Invite the cabbage family to dinner

The cabbage family has much to offer the spring vegetable garden. Native to Europe's cooler climates, cabbage members tolerate cold weather and even moderate freezing temperatures.

The most recognizable members of the clan are broccoli, cauliflower, Brussels sprouts, collards, kale and, of course, cabbage.

Most members of this family are easy to grow and persist through controllable pests while offering unique vegetables to the family diet that are both nutritious and versatile.

Once planted in early spring, most cabbage members are in a race with the weather to attain a good size before warm and long days arrive in late June. When summerlike weather is on the horizon, broccoli and cauliflower end their growth stage and begin to initiate a flower — which is the part we eat.

With a head of cabbage, flowering or "bolting" occurs when the top of the head begins to crack and the flower stalk pushes through.

Collards and kale, with their dark, leafy greens, don't go to seed until their second year, so bolting generally isn't a problem.

The cabbage family's ideal soil includes good drainage, neutral pH and abundant organic matter. The presence of earthworms often is a good indicator of organic matter. Soils that have standing water following a rain or are naturally slow to drain are prime for development of root rot.

There are literally hundreds of varieties of broccoli, cauliflower and cabbage. Hybrid varieties, which have extra vigor and in some cases disease resistance, most often outperform open-pollinated varieties. Most spring varieties mature 50 to 70 days from transplanting. If planting from seed, add another 20 days.

Brussels sprouts take a long time to grow — up to 120 days — and they often languish during our hot summers, so planting them in late summer for fall or winter harvest is best.

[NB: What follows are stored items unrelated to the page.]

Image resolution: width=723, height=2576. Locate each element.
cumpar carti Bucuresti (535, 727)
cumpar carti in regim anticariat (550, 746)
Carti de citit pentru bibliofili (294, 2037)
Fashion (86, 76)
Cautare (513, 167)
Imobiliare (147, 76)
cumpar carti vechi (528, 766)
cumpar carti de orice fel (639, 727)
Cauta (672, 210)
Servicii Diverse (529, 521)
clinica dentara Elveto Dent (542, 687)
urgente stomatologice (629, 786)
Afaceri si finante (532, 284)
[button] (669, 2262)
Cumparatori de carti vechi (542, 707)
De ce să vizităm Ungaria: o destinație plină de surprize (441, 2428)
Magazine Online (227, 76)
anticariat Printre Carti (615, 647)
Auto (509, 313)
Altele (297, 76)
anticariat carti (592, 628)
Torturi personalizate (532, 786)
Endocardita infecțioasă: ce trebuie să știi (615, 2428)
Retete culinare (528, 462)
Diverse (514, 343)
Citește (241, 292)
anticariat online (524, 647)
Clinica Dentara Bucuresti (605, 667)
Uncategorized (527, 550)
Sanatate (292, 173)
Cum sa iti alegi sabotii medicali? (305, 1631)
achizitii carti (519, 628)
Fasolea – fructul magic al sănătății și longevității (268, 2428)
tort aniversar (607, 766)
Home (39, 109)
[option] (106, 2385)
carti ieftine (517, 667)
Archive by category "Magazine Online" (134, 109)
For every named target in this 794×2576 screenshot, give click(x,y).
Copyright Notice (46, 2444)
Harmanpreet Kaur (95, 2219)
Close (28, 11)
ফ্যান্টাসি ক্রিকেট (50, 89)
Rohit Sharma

Collards and kale can be planted in spring and fall, and because they're so hardy, if planted in late summer or very early fall, often will grow all winter, especially if covered by a hoop house or other method of protection from hard freezes.

Before planting in the ground, home-grown and nursery-purchased plants should be "hardened off," a process of conditioning a tender seedling into a hardy plant that will be able to tolerate full sun, wind, rain and even occasional frost.

Place young plants outside where they will receive morning sun and afternoon shade. After a couple of days, move them into full sun for a few more days. Then the plants will be ready for planting.

Varieties to consider


Broccoli can be separated into two types: heading and sprouting.

Heading varieties produce one large head followed by a few side shoots.

Sprouting broccoli, which grows taller than heading varieties, produces a center head followed by a continual harvest of small florets. The more you pick sprouting broccoli, the more the plant will produce. The goal is to never let the yellow flowers develop.

Premium Crop is one of the better hybrid heading varieties.

Italian Sprouting is an old-time standard among sprouting types.

Purple broccoli is a novelty item that makes for conversations when used in salads.


Cabbage comes in a variety of shapes, sizes and colors.

Dynamo, a past All American Selections variety winner, is only half the size of standard varieties, producing perfect, meal-sized cabbage without taking up too much space in raised beds or smaller gardens.


I prefer hybrid varieties that mature quickly. Snow Crown, a 50-day hybrid, is a good performer in most years.

The developing head on cauliflower requires protection from the direct sun to keep it tight and white. Tying outer leaves together over the developing head to exclude sunlight, a process known as "blanching," helps develop larger-sized curds.

Self-blanching varieties are available that naturally grow their leaves over the curd to provide a protective canopy.


The biggest threats to cabbage members are aphids, green cabbage moths, slugs and snails.

Cabbage moths are larvae of the white butterfly often seen landing on the plants, where they lay eggs that hatch into worms that feed on the leaves. DiPel and Thuricide are organic, biological insecticides that work safely and well as a foliar spray. Slugs and snails can be controlled through baiting.